A frequent refrain at this year’s Provincetown International Film Festival was a reaction to the current political climate. From filmmakers to programmers to award recipients (and sometimes even in the festival films themselves), numerous artists, producers, and collaborators expressed their concerns about what artists and audiences may have to endure over the next few years, as the arts come increasingly under threat by a government administration that’s been defunding arts initiatives and vital forms of support for creative work. Whenever someone voiced their trepidation from the microphone, the sentiment was always that we in the room would have to keep our art forms alive and carry them forward, both as creators and as spectators. One of the most memorable festival documentaries that I’ll be returning to below, Spettacolo, directly addresses this issue through the citizens of an Italian village who’ve kept their annual tradition of shaping and performing their own original, collaborative theatrical production going strong for the past five decades.
One of the narrative features that I’d been most looking forward to seeing, writer/director Eliza Hittman’s Beach Rats, also ended up being one of my favorite films from this year’s festival.

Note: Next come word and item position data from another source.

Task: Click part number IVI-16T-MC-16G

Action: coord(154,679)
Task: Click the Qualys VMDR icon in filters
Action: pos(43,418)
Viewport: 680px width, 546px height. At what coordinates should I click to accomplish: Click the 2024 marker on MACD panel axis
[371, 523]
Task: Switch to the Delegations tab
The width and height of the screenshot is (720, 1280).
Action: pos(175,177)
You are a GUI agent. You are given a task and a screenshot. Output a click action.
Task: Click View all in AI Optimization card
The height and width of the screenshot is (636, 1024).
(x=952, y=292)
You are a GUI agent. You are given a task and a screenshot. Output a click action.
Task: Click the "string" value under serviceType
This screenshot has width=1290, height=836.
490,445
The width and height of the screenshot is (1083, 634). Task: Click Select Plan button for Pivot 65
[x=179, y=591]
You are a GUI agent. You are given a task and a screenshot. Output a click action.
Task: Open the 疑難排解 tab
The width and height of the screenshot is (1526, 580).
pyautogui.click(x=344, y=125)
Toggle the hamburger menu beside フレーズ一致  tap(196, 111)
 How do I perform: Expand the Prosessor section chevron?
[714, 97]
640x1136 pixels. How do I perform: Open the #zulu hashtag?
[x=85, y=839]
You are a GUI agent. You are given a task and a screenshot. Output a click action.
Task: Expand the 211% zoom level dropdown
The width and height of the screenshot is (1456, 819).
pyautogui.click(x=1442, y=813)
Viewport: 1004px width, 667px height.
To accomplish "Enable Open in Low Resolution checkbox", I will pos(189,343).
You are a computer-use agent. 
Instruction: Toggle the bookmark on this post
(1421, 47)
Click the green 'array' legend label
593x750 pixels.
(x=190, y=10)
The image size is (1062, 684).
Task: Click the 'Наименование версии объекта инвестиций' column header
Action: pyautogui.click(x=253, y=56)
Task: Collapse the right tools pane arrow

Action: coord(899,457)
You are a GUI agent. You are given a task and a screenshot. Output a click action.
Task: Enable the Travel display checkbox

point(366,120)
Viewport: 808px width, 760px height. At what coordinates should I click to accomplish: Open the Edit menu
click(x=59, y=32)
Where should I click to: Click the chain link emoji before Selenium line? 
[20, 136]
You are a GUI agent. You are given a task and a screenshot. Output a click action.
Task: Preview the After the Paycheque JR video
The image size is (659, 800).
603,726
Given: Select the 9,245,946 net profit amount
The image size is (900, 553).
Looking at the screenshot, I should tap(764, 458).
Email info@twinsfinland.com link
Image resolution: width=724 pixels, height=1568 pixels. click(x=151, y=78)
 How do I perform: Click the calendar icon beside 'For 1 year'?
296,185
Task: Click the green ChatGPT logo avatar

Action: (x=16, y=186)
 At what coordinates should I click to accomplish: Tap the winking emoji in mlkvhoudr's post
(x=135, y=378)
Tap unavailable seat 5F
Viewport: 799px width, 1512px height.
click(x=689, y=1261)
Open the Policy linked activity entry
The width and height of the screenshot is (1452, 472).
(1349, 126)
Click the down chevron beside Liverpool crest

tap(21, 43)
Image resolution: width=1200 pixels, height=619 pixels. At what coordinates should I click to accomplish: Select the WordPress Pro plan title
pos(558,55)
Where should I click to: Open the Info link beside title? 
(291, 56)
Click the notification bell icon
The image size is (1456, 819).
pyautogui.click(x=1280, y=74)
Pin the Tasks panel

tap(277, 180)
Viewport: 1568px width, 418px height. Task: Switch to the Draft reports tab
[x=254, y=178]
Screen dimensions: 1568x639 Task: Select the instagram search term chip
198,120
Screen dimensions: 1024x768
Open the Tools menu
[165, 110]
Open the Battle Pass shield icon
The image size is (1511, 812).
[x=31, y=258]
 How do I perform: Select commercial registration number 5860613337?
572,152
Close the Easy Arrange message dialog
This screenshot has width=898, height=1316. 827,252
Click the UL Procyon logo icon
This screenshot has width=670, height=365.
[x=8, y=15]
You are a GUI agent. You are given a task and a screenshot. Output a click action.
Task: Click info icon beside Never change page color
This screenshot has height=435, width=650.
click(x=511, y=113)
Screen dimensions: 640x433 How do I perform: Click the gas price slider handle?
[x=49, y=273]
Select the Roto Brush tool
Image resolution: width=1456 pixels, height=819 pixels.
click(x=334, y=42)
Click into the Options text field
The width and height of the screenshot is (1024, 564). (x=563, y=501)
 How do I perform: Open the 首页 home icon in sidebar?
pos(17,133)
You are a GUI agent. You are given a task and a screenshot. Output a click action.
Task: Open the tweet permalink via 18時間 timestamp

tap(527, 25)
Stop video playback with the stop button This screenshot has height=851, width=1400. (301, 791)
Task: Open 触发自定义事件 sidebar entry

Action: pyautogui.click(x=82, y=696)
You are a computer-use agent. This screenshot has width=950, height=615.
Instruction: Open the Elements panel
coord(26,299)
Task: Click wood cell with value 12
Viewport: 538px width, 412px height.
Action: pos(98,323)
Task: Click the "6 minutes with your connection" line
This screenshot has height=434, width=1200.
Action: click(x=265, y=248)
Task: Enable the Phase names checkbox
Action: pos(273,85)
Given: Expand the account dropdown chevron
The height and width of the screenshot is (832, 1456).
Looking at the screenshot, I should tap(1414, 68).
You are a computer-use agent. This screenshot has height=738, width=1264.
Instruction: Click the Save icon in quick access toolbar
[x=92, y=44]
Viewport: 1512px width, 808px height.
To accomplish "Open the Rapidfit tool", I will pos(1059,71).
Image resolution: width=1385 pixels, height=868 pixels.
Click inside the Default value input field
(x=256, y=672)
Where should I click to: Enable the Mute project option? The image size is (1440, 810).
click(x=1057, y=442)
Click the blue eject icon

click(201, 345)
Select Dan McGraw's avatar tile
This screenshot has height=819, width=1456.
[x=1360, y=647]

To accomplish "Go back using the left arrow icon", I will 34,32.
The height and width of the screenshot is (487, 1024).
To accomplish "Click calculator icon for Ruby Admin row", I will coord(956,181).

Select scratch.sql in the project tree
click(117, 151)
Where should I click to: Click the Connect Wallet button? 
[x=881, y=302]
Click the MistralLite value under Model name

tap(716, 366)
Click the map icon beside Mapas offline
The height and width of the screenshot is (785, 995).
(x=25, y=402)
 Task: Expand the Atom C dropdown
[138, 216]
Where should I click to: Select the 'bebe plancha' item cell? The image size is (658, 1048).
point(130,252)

The film follows Frankie, a young working-class guy in Brooklyn who covertly cruises on gay webcam sites online and starts to act on desires that he’s barely begun to articulate to himself. Whenever men online ask him what he likes, he’s unsure how to respond, especially since he’s also pursuing a relationship with a girlfriend whom he meets on a boardwalk under summertime twilight fireworks early in the film.
Frankie’s portrayed by newcomer Harris Dickinson, in a bold, star-making performance that’s multi-layered and undeniably sexy. The rowdy bunch of guys who roam around town alongside him provide colorful company, but Frankie is always the movie’s focus; the camera closely studies him in every scene as the other characters go about their business, a demanding role for any actor to take on. It’s even more demanding in the sense that Frankie is often taciturn and elusive, understandably so given his circumstances. What we learn about him gradually throughout the film is conveyed mostly beneath the surface, through brief glances, quick changes of expression, and tiny looks of exasperation or empathy. I was never bored for a second while watching this actor inhabit the role and found him to be totally transfixing.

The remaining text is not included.